FREN 6635FA
Paris, Capital of Signs
Paris, Capital of Signs: Literature Across Borders
No city is as intimately bound to the book as Paris… For, over the centuries, the ivy of learned pages has clung to the banks of the Seine: Paris is the great reading room of a library through which the Seine flows.” This remark by Walter Benjamin illustrates how the City of Light embodies what another German thinker, Karlheinz Stierle, has called a “capital of signs.”
This course aims to illustrate and to put these propositions to the test.
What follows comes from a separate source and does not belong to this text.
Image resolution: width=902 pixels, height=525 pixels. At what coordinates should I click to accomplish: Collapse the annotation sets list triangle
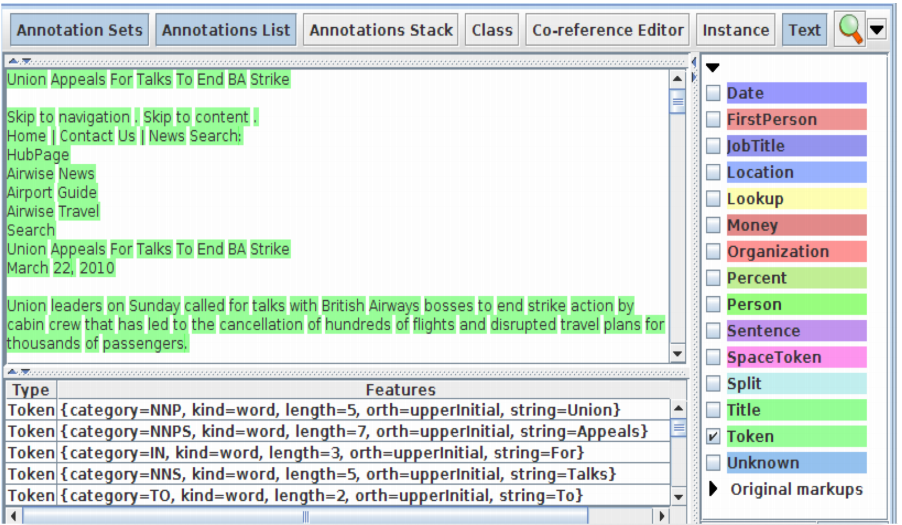pos(712,68)
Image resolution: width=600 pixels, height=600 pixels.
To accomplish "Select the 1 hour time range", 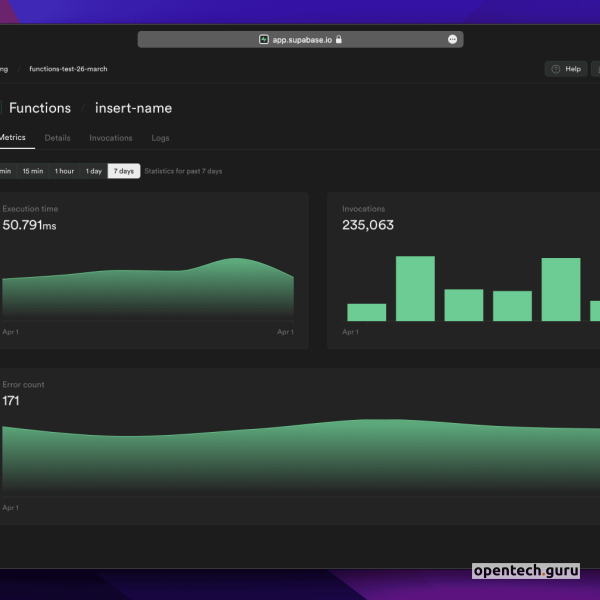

It offers students a panorama of Parisian modernity by showing, through textual analysis, how Paris came to be constituted as a literary capital. It will then examine, through the testimonies and writings of authors from around the world—Ernest Hemingway, Julio Cortázar, Octavio Paz, Mario Vargas Llosa, Léopold Sédar Senghor, Anna Akhmatova, Anna Maria Ortese, Gertrude Stein, James Baldwin—the validity of Benjamin’s insight.
Each session will be devoted to the study of a single author. Students will be invited to engage in discussion based on supplementary materials drawn from a range of disciplines and perspectives (humanities, literary studies, audiovisual sources, etc.). These analyses will be complemented by a literary and cultural walk through Paris.
Particular attention will be paid to a number of key concepts: bohemia, the flâneur, aura, allegory, arcades, phantasmagoria, nostalgia, salons, literary cafés, and so forth.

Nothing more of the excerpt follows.